As peles, de um branco reluzente sob o luar, tocavam-se ávidas, num abraço terno. O barulho do mar embalava a sensualidade e o tesão de ambas. Melina tinha seios pequenos, róseos, quentes sob a brisa fresca. Alice sentia no arrepio da pele a vontade de ficar ali para sempre.

A essa altura já ignoravam que existisse mais alguém na praia, a música distante pouco se ouvia, a madrugada adentrava sem que sentissem. Os sentidos concentrados apenas no desejo do outro corpo, na vontade do prazer único que é o prazer do outro. Alcançado por aquela mescla inigualável de mãos, línguas, afagos, peles... Precisam de ajuda aí? A voz brusca cortou a magia da cena, como de abruptamente desligassem uma linda música. Gargalhadas certamente bêbadas, alguns comentários que, no susto, Alice não conseguiu entender. Alice abriu os olhos e viu que eram vários. Tentou amarrar de volta a blusa de Melina, mas já era tarde.

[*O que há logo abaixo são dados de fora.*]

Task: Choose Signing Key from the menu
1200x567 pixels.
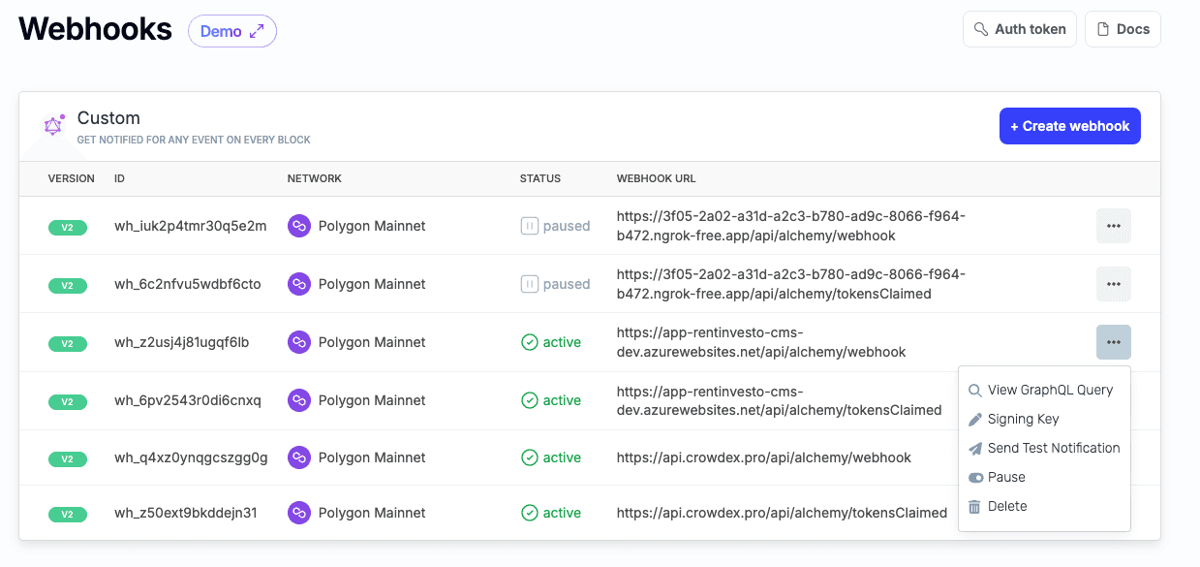Action: [1023, 419]
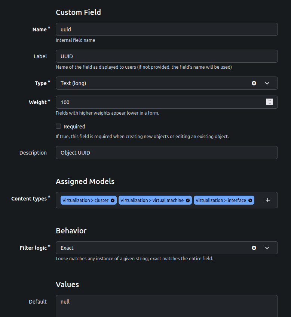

O gosto doce de carne fresca em sua boca tornou-se sangue no primeiro soco. Cheiro de suor sujo misturado com álcool. Alice se debatia tentando ao menos olhar para os lados, queria que houvesse algum modo de proteger Melina. Com o braços imobilizados por um ser asqueroso sobre si, o máximo que conseguiu foi encontrar uma das mãos dela, cravada na areia de desespero. Segurou com força, ou o que restava disso.

Uma outra mão, grande, áspera, suja do sangue que supunha seu, cobriu sua boca para abafar os gritos, impedindo que olhasse para Melina. Segurou com mais força a mão da fada, ouvindo os urros de dor e medo ainda que abafados. No desespero, fechou os olhos. Tentando acordar do pesadelo talvez. Em vão. Percebeu quando suas forças se esvaiam por completo e chegou a ansiar que desmaiasse. Sentiu sua própria mão afrouxando o toque na dela.

Acordou com o dia claro. Sol forte batendo no rosto. O mar batia fraco mas lancinante na pele lanhada, arranhada. Aos poucos foi percebendo os vários hematomas. Sentia todo o corpo como em carne viva. Enquanto a alma estava seca, rasgada, destroçada. Olhou em volta. Ninguém. A pergunta do que teria acontecido àquela fada ficaria arranhando imperdoavelmente sua alma ainda por muito tempo. Sem resposta.